After a knee injury derailed what would have been his first extended go in in the majors with the New York Mets, the former five-tool prospect just hasn’t been the same professional baseball player, regardless of whether it’s in the majors or minors.
Make-or-break isn’t a phrase you’d normally associate with an athlete at age-24, but for Martinez, that’s the situation he finds himself in with the Houston Astros in 2013.
He’d been a blue chip prospect for so long, and failed so many times, that one more full season without establishing himself as a regular major leaguer would leave him…well, out of options. Martinez is in that spot this spring with the Astros, needing to make it to Opening Day with a spot on the 25-man roster, or else facing the end of the line with one of the only franchises in the league that can take a chance on him.

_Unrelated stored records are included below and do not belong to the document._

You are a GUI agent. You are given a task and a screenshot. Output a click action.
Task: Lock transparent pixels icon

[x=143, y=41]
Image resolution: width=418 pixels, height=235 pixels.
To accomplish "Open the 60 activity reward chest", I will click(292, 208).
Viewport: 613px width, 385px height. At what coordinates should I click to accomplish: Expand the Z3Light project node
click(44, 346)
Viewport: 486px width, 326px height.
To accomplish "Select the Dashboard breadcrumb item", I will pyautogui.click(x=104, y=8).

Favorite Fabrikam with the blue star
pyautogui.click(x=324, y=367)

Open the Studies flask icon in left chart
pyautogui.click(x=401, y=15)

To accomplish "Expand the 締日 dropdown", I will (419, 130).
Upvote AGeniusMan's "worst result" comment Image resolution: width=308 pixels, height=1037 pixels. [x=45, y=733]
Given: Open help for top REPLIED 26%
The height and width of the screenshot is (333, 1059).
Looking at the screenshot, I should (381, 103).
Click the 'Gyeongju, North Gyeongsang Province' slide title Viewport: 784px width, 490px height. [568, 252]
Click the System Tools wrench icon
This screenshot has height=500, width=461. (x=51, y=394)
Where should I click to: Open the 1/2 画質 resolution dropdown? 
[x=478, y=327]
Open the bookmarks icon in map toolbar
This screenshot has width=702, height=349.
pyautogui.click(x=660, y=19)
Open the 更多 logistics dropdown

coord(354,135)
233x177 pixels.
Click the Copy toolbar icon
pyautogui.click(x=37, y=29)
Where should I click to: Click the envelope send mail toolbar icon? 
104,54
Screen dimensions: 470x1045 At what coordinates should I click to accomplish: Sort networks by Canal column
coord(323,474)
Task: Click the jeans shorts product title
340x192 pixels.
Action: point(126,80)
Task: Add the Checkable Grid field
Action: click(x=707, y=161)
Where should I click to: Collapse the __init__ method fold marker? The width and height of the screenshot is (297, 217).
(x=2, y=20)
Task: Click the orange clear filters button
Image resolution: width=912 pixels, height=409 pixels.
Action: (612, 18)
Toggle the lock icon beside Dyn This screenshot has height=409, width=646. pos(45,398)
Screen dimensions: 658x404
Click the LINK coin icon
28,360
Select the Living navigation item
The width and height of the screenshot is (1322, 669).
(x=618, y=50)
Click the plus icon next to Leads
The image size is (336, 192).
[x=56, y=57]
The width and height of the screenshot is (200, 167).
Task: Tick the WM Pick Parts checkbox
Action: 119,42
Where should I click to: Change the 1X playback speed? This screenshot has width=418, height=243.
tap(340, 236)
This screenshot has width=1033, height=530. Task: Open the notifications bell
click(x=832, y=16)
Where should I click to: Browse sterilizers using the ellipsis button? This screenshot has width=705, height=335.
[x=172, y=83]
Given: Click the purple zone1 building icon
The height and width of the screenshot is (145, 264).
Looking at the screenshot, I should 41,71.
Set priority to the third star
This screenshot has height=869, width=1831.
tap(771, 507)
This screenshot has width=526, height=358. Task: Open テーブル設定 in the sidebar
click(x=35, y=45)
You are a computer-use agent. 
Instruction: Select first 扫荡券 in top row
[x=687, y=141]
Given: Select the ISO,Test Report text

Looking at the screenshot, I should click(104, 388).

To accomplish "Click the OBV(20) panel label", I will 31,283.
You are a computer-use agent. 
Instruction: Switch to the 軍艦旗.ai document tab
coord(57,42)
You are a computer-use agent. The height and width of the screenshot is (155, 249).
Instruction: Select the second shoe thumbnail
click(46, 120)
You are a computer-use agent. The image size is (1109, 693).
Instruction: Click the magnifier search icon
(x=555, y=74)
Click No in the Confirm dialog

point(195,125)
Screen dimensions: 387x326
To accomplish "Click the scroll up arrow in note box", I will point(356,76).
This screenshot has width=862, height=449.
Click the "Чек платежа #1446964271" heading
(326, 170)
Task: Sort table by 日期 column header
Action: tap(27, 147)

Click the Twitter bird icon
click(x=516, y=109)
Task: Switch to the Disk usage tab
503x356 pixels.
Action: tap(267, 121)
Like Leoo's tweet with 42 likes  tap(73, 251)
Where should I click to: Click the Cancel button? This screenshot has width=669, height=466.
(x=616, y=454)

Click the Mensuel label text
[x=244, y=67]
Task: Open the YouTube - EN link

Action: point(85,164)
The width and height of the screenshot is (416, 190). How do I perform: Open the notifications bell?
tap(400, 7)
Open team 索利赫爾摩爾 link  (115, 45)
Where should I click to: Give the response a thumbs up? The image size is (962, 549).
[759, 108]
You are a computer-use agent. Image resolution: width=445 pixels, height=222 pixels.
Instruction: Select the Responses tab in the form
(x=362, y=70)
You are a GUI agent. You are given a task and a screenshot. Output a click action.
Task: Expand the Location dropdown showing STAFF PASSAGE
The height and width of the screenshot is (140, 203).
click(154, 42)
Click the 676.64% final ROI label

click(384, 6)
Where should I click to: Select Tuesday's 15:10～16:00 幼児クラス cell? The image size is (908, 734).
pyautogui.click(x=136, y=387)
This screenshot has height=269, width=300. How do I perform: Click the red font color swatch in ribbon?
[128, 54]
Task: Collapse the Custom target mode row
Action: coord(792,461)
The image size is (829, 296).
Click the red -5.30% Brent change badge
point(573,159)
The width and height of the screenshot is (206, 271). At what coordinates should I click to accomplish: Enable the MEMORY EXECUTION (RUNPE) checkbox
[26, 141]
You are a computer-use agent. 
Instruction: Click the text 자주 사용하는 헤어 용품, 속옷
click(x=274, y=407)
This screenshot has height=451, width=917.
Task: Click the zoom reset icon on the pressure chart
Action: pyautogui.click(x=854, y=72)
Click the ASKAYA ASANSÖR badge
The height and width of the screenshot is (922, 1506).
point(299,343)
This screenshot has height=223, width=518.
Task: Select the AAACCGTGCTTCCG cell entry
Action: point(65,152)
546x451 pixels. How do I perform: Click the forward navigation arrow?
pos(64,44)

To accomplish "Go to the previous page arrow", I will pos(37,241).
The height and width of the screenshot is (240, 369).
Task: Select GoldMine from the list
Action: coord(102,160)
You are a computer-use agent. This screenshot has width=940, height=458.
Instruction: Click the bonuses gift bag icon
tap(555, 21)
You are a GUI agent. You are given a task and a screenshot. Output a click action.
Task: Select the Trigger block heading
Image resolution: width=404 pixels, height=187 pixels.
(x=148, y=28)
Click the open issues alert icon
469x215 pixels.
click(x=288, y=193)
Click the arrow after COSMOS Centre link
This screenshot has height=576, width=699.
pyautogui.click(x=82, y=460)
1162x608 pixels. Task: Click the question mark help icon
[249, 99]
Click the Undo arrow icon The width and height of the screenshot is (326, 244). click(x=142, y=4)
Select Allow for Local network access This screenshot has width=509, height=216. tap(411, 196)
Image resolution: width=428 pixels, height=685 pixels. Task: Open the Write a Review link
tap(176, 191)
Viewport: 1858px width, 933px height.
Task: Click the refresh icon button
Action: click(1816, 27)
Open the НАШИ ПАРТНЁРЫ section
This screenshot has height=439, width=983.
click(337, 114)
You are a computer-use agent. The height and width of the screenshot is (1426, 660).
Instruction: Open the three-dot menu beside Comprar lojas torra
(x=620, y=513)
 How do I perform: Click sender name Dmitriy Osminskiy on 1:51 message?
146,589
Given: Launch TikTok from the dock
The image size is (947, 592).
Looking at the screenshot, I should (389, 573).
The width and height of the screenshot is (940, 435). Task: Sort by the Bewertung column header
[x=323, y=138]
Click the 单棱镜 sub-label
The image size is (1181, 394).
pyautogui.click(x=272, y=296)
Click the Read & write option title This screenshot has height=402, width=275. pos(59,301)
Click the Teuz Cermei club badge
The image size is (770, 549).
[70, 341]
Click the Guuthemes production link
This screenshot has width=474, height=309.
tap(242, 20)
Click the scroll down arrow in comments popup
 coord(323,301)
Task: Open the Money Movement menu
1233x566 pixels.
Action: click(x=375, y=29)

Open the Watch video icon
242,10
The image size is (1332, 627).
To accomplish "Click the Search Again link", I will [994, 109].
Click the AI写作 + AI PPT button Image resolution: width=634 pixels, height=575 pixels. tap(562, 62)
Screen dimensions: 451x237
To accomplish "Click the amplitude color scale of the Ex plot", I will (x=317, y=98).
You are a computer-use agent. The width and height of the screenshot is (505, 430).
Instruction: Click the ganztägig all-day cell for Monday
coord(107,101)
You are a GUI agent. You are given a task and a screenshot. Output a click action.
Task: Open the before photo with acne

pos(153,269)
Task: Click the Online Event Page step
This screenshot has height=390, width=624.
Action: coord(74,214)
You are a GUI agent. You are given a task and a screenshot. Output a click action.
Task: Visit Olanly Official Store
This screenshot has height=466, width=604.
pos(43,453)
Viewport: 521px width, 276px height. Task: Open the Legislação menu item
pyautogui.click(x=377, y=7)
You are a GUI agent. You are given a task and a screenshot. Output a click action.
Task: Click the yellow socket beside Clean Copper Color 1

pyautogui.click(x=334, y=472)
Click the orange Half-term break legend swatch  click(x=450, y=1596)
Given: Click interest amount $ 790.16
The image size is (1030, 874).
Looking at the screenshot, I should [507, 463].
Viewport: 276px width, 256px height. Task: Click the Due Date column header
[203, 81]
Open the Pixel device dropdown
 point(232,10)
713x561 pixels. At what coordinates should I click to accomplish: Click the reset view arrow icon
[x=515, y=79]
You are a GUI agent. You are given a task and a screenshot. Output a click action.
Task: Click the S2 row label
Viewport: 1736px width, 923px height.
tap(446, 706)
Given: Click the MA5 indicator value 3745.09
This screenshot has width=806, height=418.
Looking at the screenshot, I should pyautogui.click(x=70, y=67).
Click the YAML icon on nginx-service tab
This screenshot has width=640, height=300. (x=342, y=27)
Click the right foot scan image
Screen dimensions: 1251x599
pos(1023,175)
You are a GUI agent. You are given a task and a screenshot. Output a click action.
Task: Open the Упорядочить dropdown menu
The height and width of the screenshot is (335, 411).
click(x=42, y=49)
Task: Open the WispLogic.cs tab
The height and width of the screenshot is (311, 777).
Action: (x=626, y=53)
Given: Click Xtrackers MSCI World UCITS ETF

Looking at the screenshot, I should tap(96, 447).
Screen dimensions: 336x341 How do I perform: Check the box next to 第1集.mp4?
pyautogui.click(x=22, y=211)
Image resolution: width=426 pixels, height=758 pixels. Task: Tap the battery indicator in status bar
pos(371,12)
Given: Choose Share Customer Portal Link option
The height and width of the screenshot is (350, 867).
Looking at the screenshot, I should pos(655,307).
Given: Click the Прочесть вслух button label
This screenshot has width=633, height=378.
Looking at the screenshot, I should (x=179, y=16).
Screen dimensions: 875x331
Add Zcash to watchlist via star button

The team is committed too, ready to name the former top prospect as their starting right fielder headed into the season, leaving only Jimmy Paredes behind him, which represents just about as long of as leash as you can have these days.
Martinez’s performance this spring has been mixed thus far.
One the one hand, he’s showing the biggest vice in his career – plate discipline – has not truly changed, as the outfielder has stuck out three times over eleven at-bats, without drawing a single walk over the team’s spring schedule. On the other hand, he has also gotten a couple of extra-base hits, including a homer in his Grapefruit League debut.
However, those plate numbers won’t be the final determining factor to whether the Astros put him in for Opening Day or not.
The most important thing that Martinez can show the Astros these days is the he’s healthy to go. Martinez had already taken a big step by playing a career-high 131 games with Houston in 2012, and was an above replacement value player (0.7 fWAR) for the first time in his professional career.
No, there won’t be the expectations of him fulfilling the destiny of a five-tool guy, especially not when his walk rate is sitting as a sub-par 4.7 percent thus far. That said, even if Martinez’s knees are a little bit wonky these days, he did show power last season, with six homers in 130 at-bats.
That would put the 24-year old on a 28 home run pace over 600 at-bats, and the Astros are hoping to find out whether a full-time opportunity will allow him to pull it off.